Reading Level (3.1.5): Provide simplified versions of complex content.

Pronunciation (3.1.6): Provide pronunciation guidance where needed.

Change on Request (3.2.5): Context changes only on user request.

Help (3.3.5): Context-sensitive help is available.

Error Prevention (All) (3.3.6): Error prevention for all submissions, not just legal/financial.

Why AAA Isn't Typically Required

The W3C itself notes: "It is not recommended that Level AAA conformance be required as a general policy for entire sites because it is not possible to satisfy all Level AAA Success Criteria for some content."
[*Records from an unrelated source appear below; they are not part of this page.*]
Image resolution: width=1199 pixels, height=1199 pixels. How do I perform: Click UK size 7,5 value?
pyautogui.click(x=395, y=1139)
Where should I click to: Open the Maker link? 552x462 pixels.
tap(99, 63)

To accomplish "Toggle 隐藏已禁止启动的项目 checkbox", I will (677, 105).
Some AAA criteria are impractical for certain content. Providing sign language interpretation for all audio is expensive and may not be feasible. Ensuring all content is at a lower secondary education reading level isn't possible for technical documentation.

When to Pursue AAA

Consider AAA for:

  • Specific user groups (sites primarily serving deaf users might prioritize sign language)
  • Critical content (emergency information benefits from lower reading levels)
  • Competitive advantage (exceeding standards shows commitment)
  • Individual criteria that fit your audience

Many organizations meet some AAA criteria naturally without aiming for full conformance.

Which Level Do You Need?

Legal Requirements

Different regulations specify levels:

ADA (Americans with Disabilities Act): Courts typically look to WCAG 2.0/2.1 AA as the standard, though ADA doesn't explicitly reference WCAG.
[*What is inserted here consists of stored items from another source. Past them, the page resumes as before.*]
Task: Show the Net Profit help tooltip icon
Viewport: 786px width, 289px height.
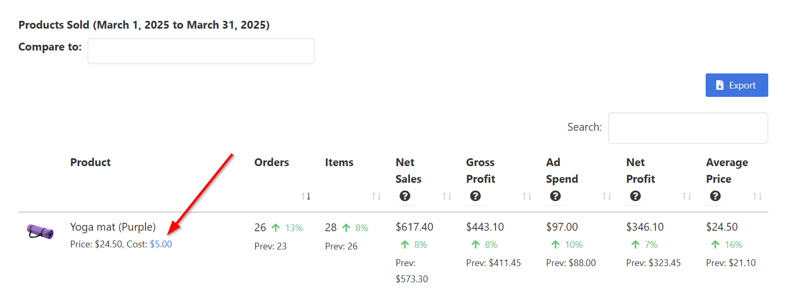Action: click(x=635, y=196)
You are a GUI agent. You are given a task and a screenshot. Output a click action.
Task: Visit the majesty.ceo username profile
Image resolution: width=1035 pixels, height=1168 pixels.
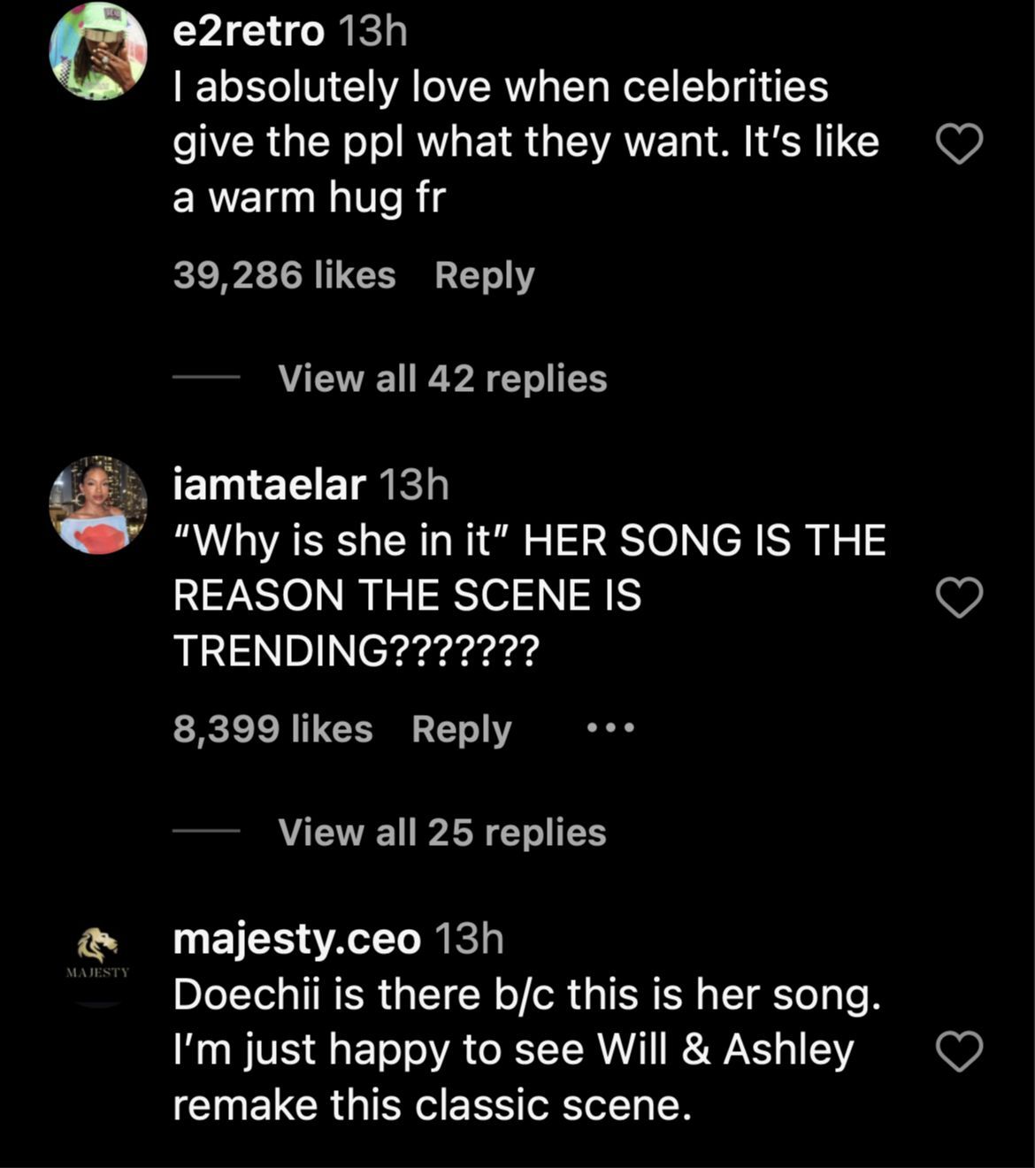296,939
Section 508: Requires WCAG 2.0 Level AA for federal agencies and contractors.

European Accessibility Act (EAA): References EN 301 549, which aligns with WCAG 2.1 AA.

AODA (Ontario): Requires WCAG 2.0 AA.

The consistent theme: Level AA is the legal standard. See the W3C's accessibility laws listing for comprehensive information.

Practical Recommendations

Aim for Level AA. It's the standard expected by laws, referenced in lawsuits, and achievable for any website with proper development practices.

Don't stop at Level A. Meeting only Level A leaves significant gaps—no contrast requirements, no visible focus, no error suggestions. Users will still face barriers.

Consider select AAA criteria. Some AAA requirements are easy to meet and provide value. 7:1 contrast isn't difficult if you plan for it. Section headings benefit all users.

How to Approach Compliance

  1. Test against Level AA using automated testing tools as a starting point
  2. Prioritize Level A failures first—they're often the most severe barriers
  3. Address Level AA gaps to achieve standard compliance
  4. Evaluate AAA criteria for criteria that fit your content and audience

Testing for Each Level

What Automated Tools Check

Automated testing tools typically test against Level AA by default. They can identify many A and AA failures:

  • Missing alt text (A)
  • Color contrast issues (AA)
  • Missing form labels (A)
  • Invalid ARIA (A)
  • Missing document language (A)

What Requires Manual Testing

Some criteria, especially at AA and AAA, require human judgment:

  • Whether alt text is appropriate (A)
  • Whether headings are descriptive (AA)
  • Whether content makes sense without color (A)
  • Whether focus order is logical (A)
  • Screen reader testing for actual user experience

Documenting Conformance

When claiming conformance, specify:

  • WCAG version (2.0, 2.1, 2.2)
  • Level (A, AA, AAA)
  • Scope (entire site, specific features)
  • Any exceptions

For example: "This website conforms to WCAG 2.2 Level AA" or "The checkout process conforms to WCAG 2.1 Level AA."

FAQ Section

Q: Can I claim partial conformance?

A: WCAG conformance is binary—you either meet all criteria at a level or you don't. However, you can document partial conformance by listing which criteria are met and which have known issues. Many accessibility statements acknowledge areas still being addressed.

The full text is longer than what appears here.